The Most Important Thing

Beyond our physical needs for food, water, and air, a sense of safety is the single most important psychological need for the human organism. Without it, we cannot live or function with any degree of health, sanity, or joy. Life quickly becomes miserable and unbearable, and we must find a way out because failure means death.

Drugs, alcohol, control, achievement, codependency, sex addiction, depression, self-abandonment, etc. — all various flavors of dissociation. Desperate attempts at generating safety from a place of powerlessness.

What About You?

Take a look at your childhood. Did you feel safe?

Physically, mentally, emotionally, verbally, sexually, financially?

Was there screaming and fighting in your house?

Were you picked on, bullied, criticized, micromanaged, abused, neglected, enmeshed, or abandoned?

Did you learn to not feel? Don’t talk about things? Trust no one. Don’t rock the boat. Go wantless and needless? Perhaps try to become completely invisible?

Did you have someone you could go to when you were afraid, and they could soothe you, nurture you, and protect you every time?

Or no?

How about right now? Do you feel completely safe?

Safe to live, love, laugh, be and express yourself? Safe to play, work, and rest? To connect with others and get your needs met?

Or do you have a lot of fear and anxiety around those things?
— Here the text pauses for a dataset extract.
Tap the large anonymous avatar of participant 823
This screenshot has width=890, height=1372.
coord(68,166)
If so, what are you doing to dissociate? How are you coping? What are your “bad habits?”

Cultivating Safety

The truth is, I don’t believe in bad habits. Chances are good that any such behavior is simply a yearning for safety in a place where you feel none.
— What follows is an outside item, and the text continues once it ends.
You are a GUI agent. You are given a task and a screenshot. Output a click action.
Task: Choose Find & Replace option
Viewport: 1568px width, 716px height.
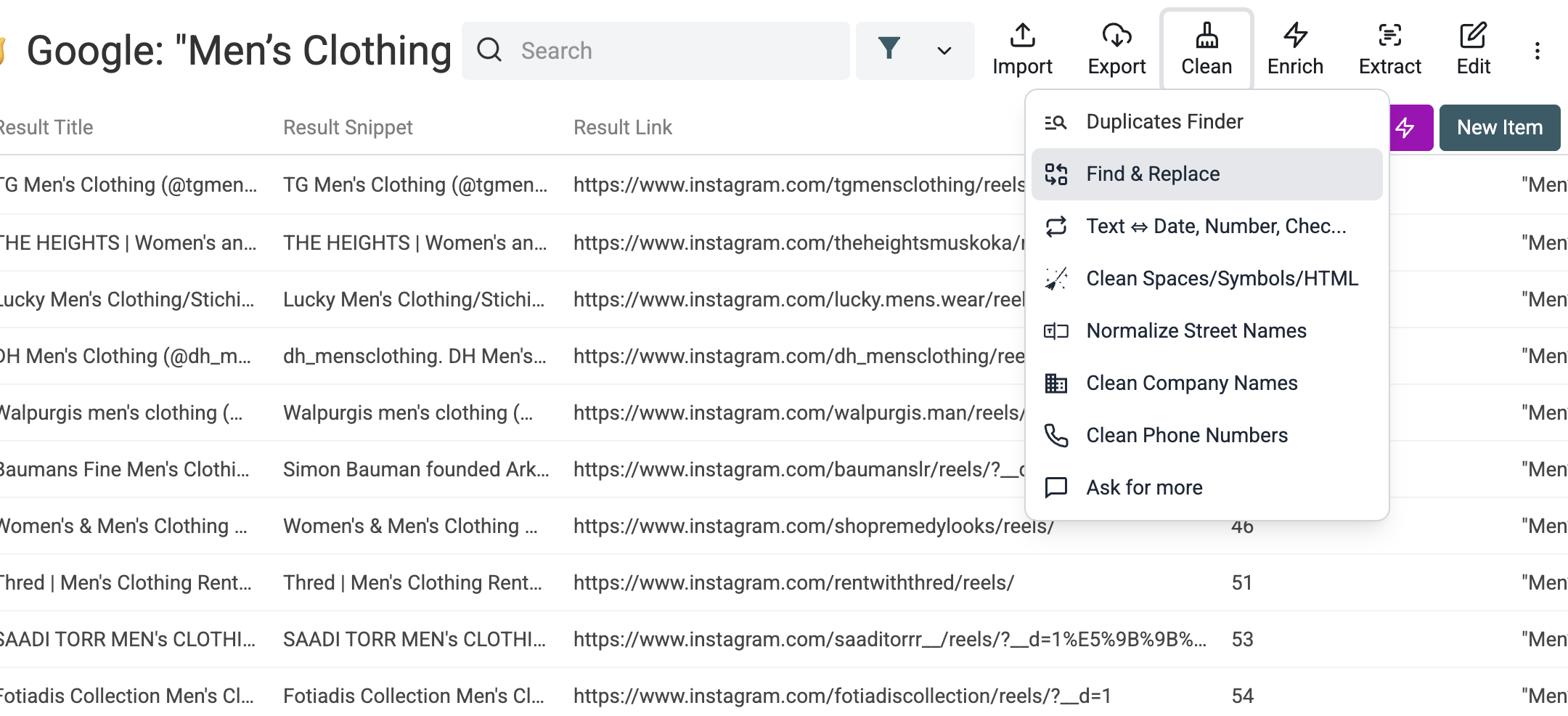(x=1153, y=174)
You cannot hate the bad habits out of yourself. And I don’t recommend trying to stop doing what your nervous system has decided was your best shot at survival. This can do nothing but exacerbate a war already raging inside of you.

Instead, simply work at cultivating safety.

Safe people, places, and things. Safe friends, safe relationships, safe communication and boundaries.

And if you don’t know what any of that looks like, please speak with a trauma-informed coach or therapist. They have a profound understanding of the vital importance of safety and how to create it in your life.

Dissociation is synthetic safety, and it’ll do in a pinch. But you can’t live off that shit.

Not a life worth living, anyway.


Published by Adam

Mentor, coach, speaker and educator for over 12 years. I have recovered from and triumphed over many obstacles and afflictions. It brings me tremendous joy to help others overcome similar circumstances so they can live their best lives.

6 thoughts on “Dissociation: When Nothing Else Feels Safe

  1. Dissociation feels normal, how do you stop thinking things you have for decades? Safe people sounds great. One thing I do know and a great take away from this, is that I am that safe person for several people in this world l. For that reason I know it’s important to keep at it! Allowance has been strange for them, but knowing they are safe to share with me has been good. Now how do I just stop being afraid, and tired? Doing my best! Dissociative feels like a way of life though! Great article Adam

  2. ❤ reading this made me realise how I’ve traded my vulnerability, empathy for a level head that is heavily invested in logic. Instead of learning to be more emotional or at least consistent, I’ve learn to become more unemotional because I’ve been told that’s what I always choose. It makes sense to me and has made life easier, but not when it comes to creating romantic relationships. Hm…

    1. Yes, logic is so much safer than emotions. Talking about things is safer than talking about feelings. But you’re right, it makes romantic relationships harder!